Buddhism becomes the dominant cultural force in Tibet, superceding the indigenous Bon religion. Buddhist monasteries emerge as religious, political, and economic centers. By 1200, Buddhism has all but disappeared from India, which for centuries had served as the source of religious texts and teachings for surrounding cultures. Tibetan Buddhism is firmly established, with four major lineages: Nyingmapa, Kagyupa, Sakyapa, and Kadampa. Political disunity continues in Tibet until around 1250, when the Sakya order—with Mongol support—becomes dominant. In Nepal, Buddhism no longer receives much royal patronage, but continues to flourish alongside Hinduism.
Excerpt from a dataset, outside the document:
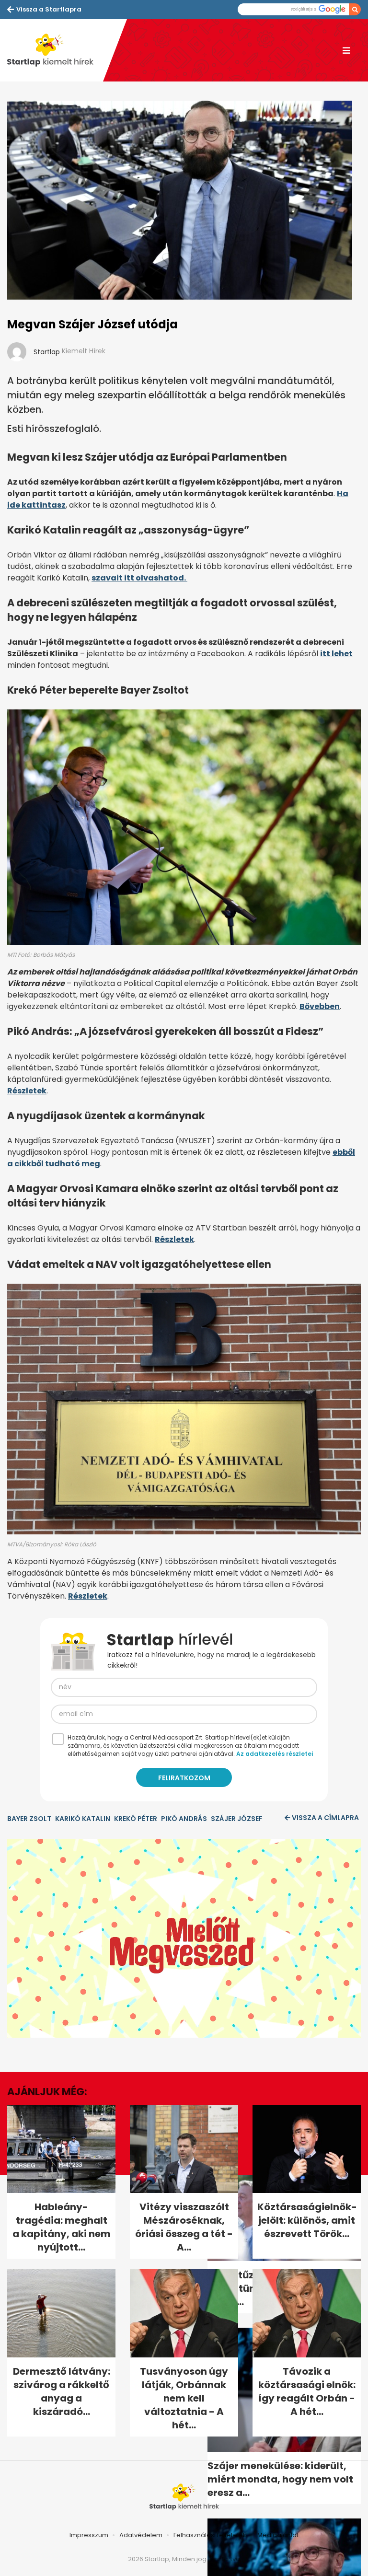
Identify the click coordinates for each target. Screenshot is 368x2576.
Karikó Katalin (82, 1818)
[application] (184, 1938)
Buddhist and Hindu arts in all forms—painting, sculpture, metalwork—flourish in Nepal during this period. Art in Tibet is mainly Buddhist but some continues to be made for the Bon. In the early fifteenth century, the Gelugpa school is founded in Tibet and will become the dominant religious and political force there.

Key Events

  • ca. 1000 onward

    The rich artistic traditions of Nepal continue with wood, stone, cast copper, and beaten copper (repoussé); the earliest paintings on palm leaf and cloth (paubhas) survive from this period. In Tibet, few paintings and sculptures survive before this time, but a renaissance of Buddhism in the eleventh century leads to the growth of the monastic system, schools of Buddhism, and artistic traditions.

  • ca. 1042

    The Indian teacher and mystic Atisha (985–1054) visits central Tibet and revitalizes Buddhist practice there. His purification of religious practice, often called the “second transmission,” spurs the building of numerous monasteries. His followers are known as the Kadampas, “Adherants of Verbal Advice.” India is the initial source of artistic inspiration.

  • ca. 1073

    Konchok Gyalpo founds the Sakya, or “gray earth,” monastery from which the second major order of Tibetan Buddhism derives its name.

  • ca. 1100–1200

    Monks fleeing India in the wake of the destruction of Buddhist centers take refuge in Nepali institutions, fostering intellectual and religious life in Nepal and Tibet.

  • 1123

    Milarepa, the famous cotton-clad ascetic, dies. He transmitted the teachings of his master Marpa (1012–1096) and Marpa’s teacher, the Indian yogi Naropa (956–1040), to Phakmo Drupa (1110–1170), which constitute the basis of the Kagyu (oral transmission), the third order of Tibetan Buddhism.

  • 1200

    The Malla dynasty is founded by King Arimalla (r. 1200–1216).

  • 1200–1300

    The Tibetan translation of 4,569 works in the Buddhist canon is finished. Together with earlier Chinese translations, this work remains the most complete preserved collection of the voluminous Indian Buddhist writings.

  • 1247–1300

    The Sakya school hierarch Sakya Pandita reaches the Mongol ruler Khubilai Khan at the Yuan court in China, marking the beginning of Mongol/Sakya political and cultural relations. The Mongols become the de facto rulers of Tibet, and Sakya Pandita’s nephew, Phagspa (1235–1280), becomes state preceptor for the Mongols. In 1265, the Nepalese artist Anige (1244–1306) is taken by Phagspa to China to work at the court of the Yuan emperor, and he later becomes head of the imperial workshops.

  • 1287–1349

    A series of raids destroys all of the early wooden buildings in the Khatmandu Valley, Nepal.

  • ca. 1300–1400

    Paper is introduced in the production of manuscripts in Nepal, and a new, bolder and more elaborate style emerges in painting. Nepalese artists working for Tibetan patrons introduce a variant of the Nepalese style into Tibet.

  • ca. 1322

    The scholar and teacher Buston (1290–1364) completes a history of Buddhism in Tibet and divides the canon into Kangui (Buddha’s words) and Tenjur (commentaries and treatises).

  • 1346

    Muslim armies raid the Kathmandu Valley in Nepal, destroying images and temples.

  • ca. 1382–1395

    Jayasthiti of the Malla dynasty in Nepal consolidates power in the Kathmandu Valley, codifying Hindu law and repairing the damage done by Muslim raids. Stone sculpture decreases in popularity, as metalwork (in particular, fine copperwork) takes precedence.